Pandeminin hatta yaşadığımız deprem felaketinin öğrettiği en önemli şey her şeyin her an değişebileceği idi. Belki de bundan sonraki dönemde seyahat planlamaları yapılırken son dakika yapılan seyahatlerin arttığına tanık olacağız.
İklim krizinin sıkça konuşulduğu bir dönemde sürdürülebilir turizm ana başlığı alt başlıklarıyla daha fazla gündemimizde yer almaya başlayacak. Özellikle gidilen yerin sosyal ve doğal yapısını aşındıracak seyahat hareketlerine mesafeli davranan kitlenin artacağı bir dönem bizi bekliyor. Bu çerçevede gidilen yerdeki çalışmaların sorgulanması belki de yerel anlamda izlenen turizm politikalarının da belirleyicisi olacak.
Tur operatörlerinin masalarındaki ana başlıklardan biride 2030 yılına kadar sürdürülebilir turizm kriterlerine uygun olmayan tesislerin ve bölgelerin programlarından çıkarılması..
Yerel halka katkı sunmak , Doğa dostu tesislerin tercih sebebi olduğu , Daha az plastik malzemenin kullanıldığı, Toplu ulaşım araçlarına ilginin arttığı gibi başlıklar seyahat hareketlerinin ilgi alanına girecek konular olacak..

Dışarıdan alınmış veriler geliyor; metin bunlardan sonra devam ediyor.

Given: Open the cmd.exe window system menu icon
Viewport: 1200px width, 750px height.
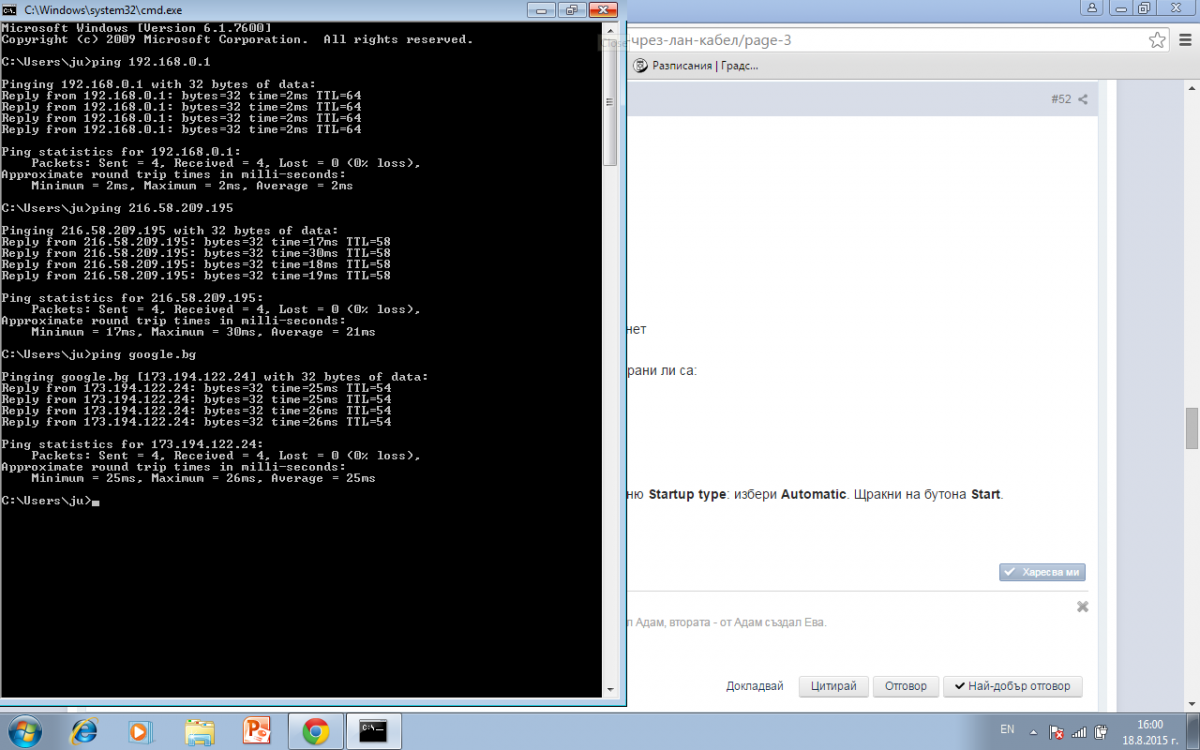Looking at the screenshot, I should tap(10, 8).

Bölgede yerel pazarların ulaşılabilir ve düzenli olması, Toplu ulaşım araçlarının daha konforlu hale getirilmesi ve ulaşabildiği nokta sayısının maksimum düzeye çıkarılması, Konaklama tesislerinden çıkıp tekrar geriye dönen misafirlere daha rahat yürüme ortamlarının sağlanması gibi çalışmalar yerel yönetimlerin ana uğraş alanı olması geren bir döneme giriyoruz.
2023 ve sonrası için bir diğer önemli öngörüde konforlu, rahat ve samimi bir ortam sağlayacak üç yıldız ayarındaki tesislere ilginin artacağı..
Seyahat hareketlerinin bundan sonraki evrimin dikkatle takip eden bölge ve ülkelerin bu sektörden sağlayacakları ekonomik faydayı arttıracaklarını öngörülebilir.